La samaritana, apenas salió de su diálogo con Jesús, se convirtió en misionera,
y muchos samaritanos creyeron en Jesús «por la palabra de la mujer» (Jn 4,39).
También san Pablo, a partir de su encuentro con Jesucristo, «enseguida se puso
a predicar que Jesús era el Hijo de Dios» (Hch 9,20). ¿A qué
esperamos nosotros?
121. Por supuesto que
todos estamos llamados a crecer como evangelizadores. Procuramos al mismo
tiempo una mejor formación, una profundización de nuestro amor y un testimonio
más claro del Evangelio. En ese sentido, todos tenemos que dejar que los demás
nos evangelicen constantemente; pero eso no significa que debamos postergar la misión
evangelizadora, sino que encontremos el modo de comunicar a Jesús que
corresponda a la situación en que nos hallemos.

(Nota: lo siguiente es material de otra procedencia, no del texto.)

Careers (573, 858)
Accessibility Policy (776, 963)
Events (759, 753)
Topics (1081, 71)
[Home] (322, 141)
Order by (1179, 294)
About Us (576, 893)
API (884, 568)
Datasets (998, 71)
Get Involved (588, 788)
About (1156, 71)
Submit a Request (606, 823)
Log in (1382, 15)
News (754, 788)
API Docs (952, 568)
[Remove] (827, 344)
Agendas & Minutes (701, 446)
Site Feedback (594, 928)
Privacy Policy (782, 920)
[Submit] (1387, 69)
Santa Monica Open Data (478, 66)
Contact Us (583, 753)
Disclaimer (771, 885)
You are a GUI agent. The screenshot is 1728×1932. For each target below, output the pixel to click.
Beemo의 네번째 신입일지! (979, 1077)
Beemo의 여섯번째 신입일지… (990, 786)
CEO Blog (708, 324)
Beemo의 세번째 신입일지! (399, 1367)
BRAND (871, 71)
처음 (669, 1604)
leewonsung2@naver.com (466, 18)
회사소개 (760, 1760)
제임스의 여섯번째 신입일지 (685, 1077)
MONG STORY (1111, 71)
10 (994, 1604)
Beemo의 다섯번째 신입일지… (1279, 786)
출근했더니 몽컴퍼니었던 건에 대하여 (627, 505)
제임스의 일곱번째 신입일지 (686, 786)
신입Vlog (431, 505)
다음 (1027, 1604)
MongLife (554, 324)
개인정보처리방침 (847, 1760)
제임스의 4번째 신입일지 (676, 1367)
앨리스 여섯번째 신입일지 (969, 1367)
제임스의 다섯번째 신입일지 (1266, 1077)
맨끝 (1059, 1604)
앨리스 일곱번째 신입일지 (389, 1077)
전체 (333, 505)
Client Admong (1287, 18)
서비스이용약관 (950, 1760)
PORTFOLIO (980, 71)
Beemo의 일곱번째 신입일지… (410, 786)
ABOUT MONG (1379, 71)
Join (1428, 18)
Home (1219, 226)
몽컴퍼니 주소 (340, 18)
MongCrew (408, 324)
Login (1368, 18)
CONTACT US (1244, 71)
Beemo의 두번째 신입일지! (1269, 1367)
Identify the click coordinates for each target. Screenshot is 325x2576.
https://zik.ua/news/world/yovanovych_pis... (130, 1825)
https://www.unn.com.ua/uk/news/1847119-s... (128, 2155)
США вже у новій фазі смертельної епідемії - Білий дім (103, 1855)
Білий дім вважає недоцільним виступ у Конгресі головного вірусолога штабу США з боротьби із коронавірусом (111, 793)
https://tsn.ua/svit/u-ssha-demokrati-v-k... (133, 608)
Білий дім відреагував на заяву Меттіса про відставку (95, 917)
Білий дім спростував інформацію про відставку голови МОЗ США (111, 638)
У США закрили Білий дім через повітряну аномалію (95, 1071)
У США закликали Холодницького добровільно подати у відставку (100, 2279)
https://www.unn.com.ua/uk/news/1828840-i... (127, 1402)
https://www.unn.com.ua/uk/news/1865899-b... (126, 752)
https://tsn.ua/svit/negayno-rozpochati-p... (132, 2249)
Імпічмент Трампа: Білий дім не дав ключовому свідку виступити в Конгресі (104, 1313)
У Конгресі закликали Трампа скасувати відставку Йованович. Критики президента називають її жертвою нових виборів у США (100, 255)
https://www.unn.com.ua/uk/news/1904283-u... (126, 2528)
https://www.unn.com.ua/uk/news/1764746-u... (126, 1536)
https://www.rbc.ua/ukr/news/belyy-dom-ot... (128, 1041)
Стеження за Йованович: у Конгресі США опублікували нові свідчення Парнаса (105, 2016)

En cualquier caso, todos somos
llamados a ofrecer a los demás el testimonio explícito del amor salvífico del
Señor, que más allá de nuestras imperfecciones nos ofrece su cercanía, su
Palabra, su fuerza, y le da un sentido a nuestra vida. Tu corazón sabe que no
es lo mismo la vida sin Él; entonces eso que has descubierto, eso que te ayuda
a vivir y que te da una esperanza, eso es lo que necesitas comunicar a los
otros. Nuestra imperfección no debe ser una excusa; al contrario, la misión es
un estímulo constante para no quedarse en la mediocridad y para seguir
creciendo.
El testimonio de fe que todo cristiano está llamado a ofrecer implica
decir como san Pablo: «No es que lo tenga ya conseguido o que ya sea perfecto,
sino que continúo mi carrera [...] y me lanzo a lo que está por delante» (Flp 3,12-13).